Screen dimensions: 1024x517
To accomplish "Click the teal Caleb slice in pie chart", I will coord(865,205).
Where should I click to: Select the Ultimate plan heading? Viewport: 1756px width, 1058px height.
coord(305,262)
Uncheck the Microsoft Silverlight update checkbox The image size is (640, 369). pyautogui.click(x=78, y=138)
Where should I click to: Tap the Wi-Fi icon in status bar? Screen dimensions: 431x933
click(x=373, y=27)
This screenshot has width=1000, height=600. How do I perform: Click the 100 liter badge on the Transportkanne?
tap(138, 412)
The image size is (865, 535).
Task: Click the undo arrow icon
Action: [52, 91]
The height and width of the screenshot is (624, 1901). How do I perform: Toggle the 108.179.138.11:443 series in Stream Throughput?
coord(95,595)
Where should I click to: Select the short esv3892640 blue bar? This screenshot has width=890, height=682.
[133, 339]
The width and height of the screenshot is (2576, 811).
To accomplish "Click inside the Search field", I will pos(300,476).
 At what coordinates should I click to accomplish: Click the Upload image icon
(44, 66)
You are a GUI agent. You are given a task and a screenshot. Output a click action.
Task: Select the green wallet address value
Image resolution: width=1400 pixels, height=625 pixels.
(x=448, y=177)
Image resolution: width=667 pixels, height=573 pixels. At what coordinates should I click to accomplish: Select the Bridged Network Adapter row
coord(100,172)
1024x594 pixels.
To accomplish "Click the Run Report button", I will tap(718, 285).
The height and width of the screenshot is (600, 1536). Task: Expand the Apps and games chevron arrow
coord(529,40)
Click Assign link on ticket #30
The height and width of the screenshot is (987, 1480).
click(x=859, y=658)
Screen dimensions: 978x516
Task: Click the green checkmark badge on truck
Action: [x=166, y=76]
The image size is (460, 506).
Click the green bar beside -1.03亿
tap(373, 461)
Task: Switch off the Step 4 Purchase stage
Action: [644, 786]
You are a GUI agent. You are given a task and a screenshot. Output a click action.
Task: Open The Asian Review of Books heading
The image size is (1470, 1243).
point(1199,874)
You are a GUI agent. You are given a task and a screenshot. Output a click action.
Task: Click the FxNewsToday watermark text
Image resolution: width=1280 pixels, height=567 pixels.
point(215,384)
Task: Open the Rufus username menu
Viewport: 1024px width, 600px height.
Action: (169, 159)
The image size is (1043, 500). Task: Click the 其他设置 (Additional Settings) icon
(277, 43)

EXERCISE: Exactly as written above, copy every line.

RESPONSE AREA:
Screen dimensions: 1024x517
To accomplish "Click the teal Caleb slice in pie chart", I will coord(865,205).
Where should I click to: Select the Ultimate plan heading? Viewport: 1756px width, 1058px height.
coord(305,262)
Uncheck the Microsoft Silverlight update checkbox The image size is (640, 369). pyautogui.click(x=78, y=138)
Where should I click to: Tap the Wi-Fi icon in status bar? Screen dimensions: 431x933
click(x=373, y=27)
This screenshot has width=1000, height=600. How do I perform: Click the 100 liter badge on the Transportkanne?
tap(138, 412)
The image size is (865, 535).
Task: Click the undo arrow icon
Action: [52, 91]
The height and width of the screenshot is (624, 1901). How do I perform: Toggle the 108.179.138.11:443 series in Stream Throughput?
coord(95,595)
Where should I click to: Select the short esv3892640 blue bar? This screenshot has width=890, height=682.
[133, 339]
The width and height of the screenshot is (2576, 811).
To accomplish "Click inside the Search field", I will pos(300,476).
 At what coordinates should I click to accomplish: Click the Upload image icon
(44, 66)
You are a GUI agent. You are given a task and a screenshot. Output a click action.
Task: Select the green wallet address value
Image resolution: width=1400 pixels, height=625 pixels.
(x=448, y=177)
Image resolution: width=667 pixels, height=573 pixels. At what coordinates should I click to accomplish: Select the Bridged Network Adapter row
coord(100,172)
1024x594 pixels.
To accomplish "Click the Run Report button", I will tap(718, 285).
The height and width of the screenshot is (600, 1536). Task: Expand the Apps and games chevron arrow
coord(529,40)
Click Assign link on ticket #30
The height and width of the screenshot is (987, 1480).
click(x=859, y=658)
Screen dimensions: 978x516
Task: Click the green checkmark badge on truck
Action: [x=166, y=76]
The image size is (460, 506).
Click the green bar beside -1.03亿
tap(373, 461)
Task: Switch off the Step 4 Purchase stage
Action: [644, 786]
You are a GUI agent. You are given a task and a screenshot. Output a click action.
Task: Open The Asian Review of Books heading
The image size is (1470, 1243).
point(1199,874)
You are a GUI agent. You are given a task and a screenshot. Output a click action.
Task: Click the FxNewsToday watermark text
Image resolution: width=1280 pixels, height=567 pixels.
point(215,384)
Task: Open the Rufus username menu
Viewport: 1024px width, 600px height.
Action: (169, 159)
The image size is (1043, 500). Task: Click the 其他设置 (Additional Settings) icon
(277, 43)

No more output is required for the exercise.